World

Biden Admin Announces New Sanctions On Top Mexican Fentanyl Trafficker

(Photo by Drew Angerer/Getty Images)

Dylan Housman Deputy News Editor
Font Size:

The Biden administration announced sanctions on three Latin American fentanyl traffickers Monday, including a high-level member of the Sinaloa cartel.

The Treasury Department’s Office of Foreign Assets Control (FAC) designated Jose Angel Rivera Zazueta, Nelton Santiso Aguila and Jason Antonio Yang Lopez for their roles in trafficking fentanyl in the United States. Rivera Zazueta, a top level trafficker in the Sinaloa cartel, allegedly operates an international drug trafficking and manufacturing organization which imports precursor chemicals from China and uses them to craft fentanyl which is then shipped into the United States.

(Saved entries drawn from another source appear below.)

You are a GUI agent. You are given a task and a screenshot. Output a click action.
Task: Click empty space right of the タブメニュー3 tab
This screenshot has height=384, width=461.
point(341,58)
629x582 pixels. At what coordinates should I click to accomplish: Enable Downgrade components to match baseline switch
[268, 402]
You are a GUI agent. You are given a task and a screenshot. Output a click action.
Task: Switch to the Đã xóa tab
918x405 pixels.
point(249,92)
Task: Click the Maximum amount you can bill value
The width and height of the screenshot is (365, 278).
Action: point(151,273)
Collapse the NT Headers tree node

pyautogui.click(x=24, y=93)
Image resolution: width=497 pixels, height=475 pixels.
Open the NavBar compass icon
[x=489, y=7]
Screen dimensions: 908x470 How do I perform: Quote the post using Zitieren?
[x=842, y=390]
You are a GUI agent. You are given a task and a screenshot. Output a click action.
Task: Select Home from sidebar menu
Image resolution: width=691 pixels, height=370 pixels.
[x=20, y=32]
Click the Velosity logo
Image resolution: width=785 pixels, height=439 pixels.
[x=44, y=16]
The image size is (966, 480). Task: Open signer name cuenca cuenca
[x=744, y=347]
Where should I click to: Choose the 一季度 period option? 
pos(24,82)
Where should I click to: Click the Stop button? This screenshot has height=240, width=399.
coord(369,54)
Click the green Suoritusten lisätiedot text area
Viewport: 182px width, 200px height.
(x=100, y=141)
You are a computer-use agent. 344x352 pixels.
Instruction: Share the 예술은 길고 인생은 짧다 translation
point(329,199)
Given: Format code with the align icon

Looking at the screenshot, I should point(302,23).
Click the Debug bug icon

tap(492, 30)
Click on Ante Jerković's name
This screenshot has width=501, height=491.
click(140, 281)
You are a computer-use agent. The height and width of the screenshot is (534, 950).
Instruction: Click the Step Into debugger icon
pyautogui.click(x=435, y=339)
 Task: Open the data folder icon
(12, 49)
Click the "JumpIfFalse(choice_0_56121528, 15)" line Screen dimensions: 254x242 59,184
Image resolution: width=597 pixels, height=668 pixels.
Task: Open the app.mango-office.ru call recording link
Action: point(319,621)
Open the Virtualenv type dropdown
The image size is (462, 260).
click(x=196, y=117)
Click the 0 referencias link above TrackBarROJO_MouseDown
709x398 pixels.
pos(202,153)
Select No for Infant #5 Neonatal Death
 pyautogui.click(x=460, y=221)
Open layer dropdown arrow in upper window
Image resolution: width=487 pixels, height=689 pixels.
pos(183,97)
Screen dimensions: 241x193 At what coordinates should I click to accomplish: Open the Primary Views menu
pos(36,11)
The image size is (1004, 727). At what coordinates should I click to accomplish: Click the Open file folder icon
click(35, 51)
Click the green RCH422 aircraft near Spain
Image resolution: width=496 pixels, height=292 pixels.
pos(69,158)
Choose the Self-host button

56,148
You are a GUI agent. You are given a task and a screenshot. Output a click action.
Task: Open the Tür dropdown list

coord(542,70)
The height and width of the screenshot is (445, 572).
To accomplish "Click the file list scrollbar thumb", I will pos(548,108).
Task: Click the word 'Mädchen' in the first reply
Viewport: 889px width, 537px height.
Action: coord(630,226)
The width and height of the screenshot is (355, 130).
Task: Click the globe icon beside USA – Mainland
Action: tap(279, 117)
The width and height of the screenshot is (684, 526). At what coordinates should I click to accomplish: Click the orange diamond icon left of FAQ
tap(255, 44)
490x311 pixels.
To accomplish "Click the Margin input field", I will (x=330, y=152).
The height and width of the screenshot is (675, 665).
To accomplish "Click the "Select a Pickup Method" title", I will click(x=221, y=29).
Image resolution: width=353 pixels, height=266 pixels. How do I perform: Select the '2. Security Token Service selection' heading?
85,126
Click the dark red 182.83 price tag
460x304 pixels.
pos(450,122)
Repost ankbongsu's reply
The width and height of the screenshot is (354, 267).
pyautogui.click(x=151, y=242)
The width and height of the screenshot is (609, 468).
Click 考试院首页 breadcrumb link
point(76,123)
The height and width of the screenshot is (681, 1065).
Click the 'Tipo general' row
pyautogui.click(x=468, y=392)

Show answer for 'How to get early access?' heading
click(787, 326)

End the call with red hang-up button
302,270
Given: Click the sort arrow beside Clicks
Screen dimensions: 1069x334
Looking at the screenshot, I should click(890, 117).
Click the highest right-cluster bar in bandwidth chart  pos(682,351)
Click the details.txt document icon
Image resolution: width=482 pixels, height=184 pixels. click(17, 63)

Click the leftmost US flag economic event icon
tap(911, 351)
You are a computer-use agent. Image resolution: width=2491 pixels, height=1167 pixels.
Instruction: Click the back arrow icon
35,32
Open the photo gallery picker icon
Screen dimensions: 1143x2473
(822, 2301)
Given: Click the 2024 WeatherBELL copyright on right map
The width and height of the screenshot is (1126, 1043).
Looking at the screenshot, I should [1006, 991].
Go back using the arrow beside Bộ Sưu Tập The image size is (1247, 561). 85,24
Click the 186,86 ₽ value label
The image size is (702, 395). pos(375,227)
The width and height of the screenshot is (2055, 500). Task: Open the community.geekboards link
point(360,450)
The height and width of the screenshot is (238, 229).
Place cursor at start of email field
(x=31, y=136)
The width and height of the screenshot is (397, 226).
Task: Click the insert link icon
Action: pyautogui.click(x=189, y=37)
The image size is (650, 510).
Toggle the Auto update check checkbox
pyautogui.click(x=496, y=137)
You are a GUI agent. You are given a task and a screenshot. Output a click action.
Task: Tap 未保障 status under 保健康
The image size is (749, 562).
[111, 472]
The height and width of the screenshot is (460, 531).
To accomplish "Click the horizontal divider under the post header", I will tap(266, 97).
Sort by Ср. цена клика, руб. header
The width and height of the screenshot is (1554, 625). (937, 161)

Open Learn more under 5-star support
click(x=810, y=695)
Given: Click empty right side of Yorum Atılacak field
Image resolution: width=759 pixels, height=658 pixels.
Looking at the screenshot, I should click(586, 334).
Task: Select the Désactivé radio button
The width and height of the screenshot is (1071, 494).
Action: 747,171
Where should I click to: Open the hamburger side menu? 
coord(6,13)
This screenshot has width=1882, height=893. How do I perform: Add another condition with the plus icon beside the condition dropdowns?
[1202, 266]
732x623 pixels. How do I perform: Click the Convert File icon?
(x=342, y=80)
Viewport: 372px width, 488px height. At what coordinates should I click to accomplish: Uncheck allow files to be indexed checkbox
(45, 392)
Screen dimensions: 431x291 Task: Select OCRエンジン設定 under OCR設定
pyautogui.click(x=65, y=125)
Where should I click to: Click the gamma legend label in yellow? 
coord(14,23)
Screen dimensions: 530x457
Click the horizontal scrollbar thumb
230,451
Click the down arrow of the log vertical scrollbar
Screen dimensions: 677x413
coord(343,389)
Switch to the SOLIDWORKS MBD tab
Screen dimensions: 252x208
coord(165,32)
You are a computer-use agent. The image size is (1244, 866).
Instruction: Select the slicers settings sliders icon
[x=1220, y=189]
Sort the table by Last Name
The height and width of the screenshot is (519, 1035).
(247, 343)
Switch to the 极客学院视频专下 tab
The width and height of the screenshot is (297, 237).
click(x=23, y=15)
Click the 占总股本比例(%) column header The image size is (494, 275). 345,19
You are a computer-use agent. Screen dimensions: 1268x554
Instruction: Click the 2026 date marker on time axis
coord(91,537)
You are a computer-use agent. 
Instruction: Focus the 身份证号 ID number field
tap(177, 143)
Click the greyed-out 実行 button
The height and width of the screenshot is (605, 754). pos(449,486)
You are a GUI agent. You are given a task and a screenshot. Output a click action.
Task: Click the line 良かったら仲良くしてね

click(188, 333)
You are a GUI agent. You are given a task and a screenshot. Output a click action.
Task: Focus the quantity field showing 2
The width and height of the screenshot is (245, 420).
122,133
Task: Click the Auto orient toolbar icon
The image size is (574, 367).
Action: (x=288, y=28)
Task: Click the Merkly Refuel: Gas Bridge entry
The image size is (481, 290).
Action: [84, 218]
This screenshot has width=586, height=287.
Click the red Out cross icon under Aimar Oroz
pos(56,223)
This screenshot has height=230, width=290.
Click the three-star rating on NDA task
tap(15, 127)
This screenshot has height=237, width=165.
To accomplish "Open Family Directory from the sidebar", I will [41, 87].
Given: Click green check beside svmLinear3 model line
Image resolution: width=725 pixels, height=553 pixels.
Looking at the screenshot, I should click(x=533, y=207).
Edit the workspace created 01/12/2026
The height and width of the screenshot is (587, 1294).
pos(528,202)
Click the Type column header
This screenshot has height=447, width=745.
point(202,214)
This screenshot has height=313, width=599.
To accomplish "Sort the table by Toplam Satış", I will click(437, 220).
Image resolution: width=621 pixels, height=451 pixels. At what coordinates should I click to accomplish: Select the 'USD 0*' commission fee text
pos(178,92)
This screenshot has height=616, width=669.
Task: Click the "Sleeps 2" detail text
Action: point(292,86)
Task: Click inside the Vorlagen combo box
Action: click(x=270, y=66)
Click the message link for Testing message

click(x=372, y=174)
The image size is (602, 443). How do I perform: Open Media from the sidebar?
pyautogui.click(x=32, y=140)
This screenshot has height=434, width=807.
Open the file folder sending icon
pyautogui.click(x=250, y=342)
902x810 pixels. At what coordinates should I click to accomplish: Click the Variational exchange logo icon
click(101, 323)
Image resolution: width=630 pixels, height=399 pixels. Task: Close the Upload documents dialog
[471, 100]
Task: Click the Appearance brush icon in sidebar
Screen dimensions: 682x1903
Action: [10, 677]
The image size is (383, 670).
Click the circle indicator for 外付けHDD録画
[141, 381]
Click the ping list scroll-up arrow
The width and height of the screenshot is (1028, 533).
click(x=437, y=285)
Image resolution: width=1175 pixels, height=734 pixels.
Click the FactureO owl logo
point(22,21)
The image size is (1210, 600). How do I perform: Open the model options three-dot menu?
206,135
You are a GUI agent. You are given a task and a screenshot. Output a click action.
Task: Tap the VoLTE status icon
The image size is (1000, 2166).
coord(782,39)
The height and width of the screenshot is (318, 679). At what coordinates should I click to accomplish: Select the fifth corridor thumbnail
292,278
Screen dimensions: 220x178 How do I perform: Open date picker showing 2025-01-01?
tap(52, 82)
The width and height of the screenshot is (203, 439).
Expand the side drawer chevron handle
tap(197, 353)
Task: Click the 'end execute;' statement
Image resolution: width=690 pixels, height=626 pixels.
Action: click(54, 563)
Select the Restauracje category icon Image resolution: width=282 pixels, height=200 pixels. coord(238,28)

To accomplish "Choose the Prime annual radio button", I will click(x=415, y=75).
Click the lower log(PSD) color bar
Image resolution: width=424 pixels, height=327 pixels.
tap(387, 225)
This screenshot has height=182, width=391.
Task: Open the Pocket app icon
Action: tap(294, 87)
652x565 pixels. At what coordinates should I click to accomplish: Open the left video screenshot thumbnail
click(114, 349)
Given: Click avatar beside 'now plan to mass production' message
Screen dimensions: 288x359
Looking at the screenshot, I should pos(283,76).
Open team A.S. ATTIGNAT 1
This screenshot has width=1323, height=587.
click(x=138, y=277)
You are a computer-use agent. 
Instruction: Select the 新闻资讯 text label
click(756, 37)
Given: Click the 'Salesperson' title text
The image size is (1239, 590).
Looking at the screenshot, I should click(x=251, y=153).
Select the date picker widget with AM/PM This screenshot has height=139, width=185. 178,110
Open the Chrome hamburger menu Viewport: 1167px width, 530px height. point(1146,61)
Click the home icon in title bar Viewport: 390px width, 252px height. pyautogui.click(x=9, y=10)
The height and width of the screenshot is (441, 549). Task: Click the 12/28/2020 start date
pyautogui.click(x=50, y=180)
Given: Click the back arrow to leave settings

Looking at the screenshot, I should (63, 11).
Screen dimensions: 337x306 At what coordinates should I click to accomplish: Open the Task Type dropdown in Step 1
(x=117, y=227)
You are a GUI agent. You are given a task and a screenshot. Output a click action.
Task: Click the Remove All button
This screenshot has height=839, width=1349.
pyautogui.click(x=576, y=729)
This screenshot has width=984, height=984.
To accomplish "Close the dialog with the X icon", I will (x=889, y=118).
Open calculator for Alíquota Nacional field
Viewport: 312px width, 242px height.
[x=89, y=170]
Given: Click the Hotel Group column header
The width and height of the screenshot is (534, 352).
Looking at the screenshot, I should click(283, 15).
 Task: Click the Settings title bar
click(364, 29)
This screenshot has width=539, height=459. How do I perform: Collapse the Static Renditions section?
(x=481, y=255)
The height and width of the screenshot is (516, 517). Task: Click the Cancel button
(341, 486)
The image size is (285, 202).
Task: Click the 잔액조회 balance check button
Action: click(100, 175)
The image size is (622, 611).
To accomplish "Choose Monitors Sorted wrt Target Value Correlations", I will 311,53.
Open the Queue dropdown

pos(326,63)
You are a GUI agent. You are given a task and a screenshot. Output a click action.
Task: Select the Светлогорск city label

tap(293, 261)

The sanctions will prevent any Americans from engaging in transactions with properties or assets belonging to the three men, and the freezing of all assets belonging to them that are in the United States. It’s unclear how many of the men’s assets are in the United States — Rivera Zazueta and Santiso Aguila are Mexican nationals, and Yang Lopez is Guatemalan.

Rivera Zazueta is alleged to have worked with the Chinese company Shanghai Fast-Fine Chemicals, which was designated by the U.S. in December 2021 for shipping precursor chemicals to drug traffickers in Mexico to make fentanyl which is then shipped to the United States. His network is based in Sinaloa and Mexico City and operates globally in the Americas, Asia, Europe, Africa and Australia, according to the Treasury Department.

The State Department also commented on the sanctions Monday, stating they are “part of a whole-of-government effort to disrupt and dismantle the transnational criminal organizations that facilitate the illicit fentanyl supply chain and other illicit drug trafficking.”

Secretary of State Antony Blinken has stated that combatting fentanyl trafficking into the United States is one of his top priorities. (RELATED: Mexican Authorities Capture El Chapo’s Son In Operation Involving 900 Troops)

Drug overdoses killed more than 100,000 Americans last year, reaching record levels driven by synthetic opioids like fentanyl, which are often disguised or mixed in with other drugs that may not typically be lethal. While the State Department has claimed that China is no longer a major source of fentanyl being shipped into the United States after certain steps were taken in recent years, it remains a major source of precursor chemicals used by traffickers like Rivera Zazueta to manufacture the deadly drug elsewhere.